* **WHAT THE EXERCISE ASKS**
Return every line from the records below that has the word "will".
....
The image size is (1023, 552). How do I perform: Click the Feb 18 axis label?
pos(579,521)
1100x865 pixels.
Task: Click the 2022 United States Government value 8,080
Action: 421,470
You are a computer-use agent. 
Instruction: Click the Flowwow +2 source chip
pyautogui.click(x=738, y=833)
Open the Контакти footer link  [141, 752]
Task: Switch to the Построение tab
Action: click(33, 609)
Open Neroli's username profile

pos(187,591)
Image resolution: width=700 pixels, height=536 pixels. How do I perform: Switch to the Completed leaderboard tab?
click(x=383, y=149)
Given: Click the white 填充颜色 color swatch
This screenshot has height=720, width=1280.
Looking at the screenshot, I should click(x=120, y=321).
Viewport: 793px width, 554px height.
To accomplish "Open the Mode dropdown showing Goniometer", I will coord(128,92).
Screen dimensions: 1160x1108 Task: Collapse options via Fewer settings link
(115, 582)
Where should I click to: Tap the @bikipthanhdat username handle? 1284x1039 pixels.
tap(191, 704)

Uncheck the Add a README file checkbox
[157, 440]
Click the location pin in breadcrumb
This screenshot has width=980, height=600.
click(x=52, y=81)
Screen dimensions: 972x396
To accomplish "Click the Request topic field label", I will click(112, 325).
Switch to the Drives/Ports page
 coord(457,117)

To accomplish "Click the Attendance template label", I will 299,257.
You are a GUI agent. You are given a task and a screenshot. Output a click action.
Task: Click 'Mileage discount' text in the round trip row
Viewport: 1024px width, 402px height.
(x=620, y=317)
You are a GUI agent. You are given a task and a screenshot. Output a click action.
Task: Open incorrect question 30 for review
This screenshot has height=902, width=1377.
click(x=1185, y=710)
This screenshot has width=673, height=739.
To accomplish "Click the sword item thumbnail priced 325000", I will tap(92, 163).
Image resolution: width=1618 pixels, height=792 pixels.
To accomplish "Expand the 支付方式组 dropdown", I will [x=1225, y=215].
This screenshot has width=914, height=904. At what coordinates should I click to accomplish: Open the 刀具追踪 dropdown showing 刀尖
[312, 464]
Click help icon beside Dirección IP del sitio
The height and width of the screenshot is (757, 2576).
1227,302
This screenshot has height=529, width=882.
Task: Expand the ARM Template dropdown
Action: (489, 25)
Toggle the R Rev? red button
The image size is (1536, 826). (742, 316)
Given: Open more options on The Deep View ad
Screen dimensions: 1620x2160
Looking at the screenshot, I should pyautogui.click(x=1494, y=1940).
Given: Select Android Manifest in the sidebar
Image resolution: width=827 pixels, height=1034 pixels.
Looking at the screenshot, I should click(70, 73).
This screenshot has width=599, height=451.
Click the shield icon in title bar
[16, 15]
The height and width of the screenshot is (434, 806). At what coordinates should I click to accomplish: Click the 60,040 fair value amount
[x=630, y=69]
....
* **PROBLEM SOLUTION**
To accomplish "Open the Mode dropdown showing Goniometer", I will coord(128,92).
To accomplish "Click the Request topic field label", I will click(112, 325).
To accomplish "Click the Attendance template label", I will 299,257.
To accomplish "Click the sword item thumbnail priced 325000", I will tap(92, 163).
To accomplish "Expand the 支付方式组 dropdown", I will [x=1225, y=215].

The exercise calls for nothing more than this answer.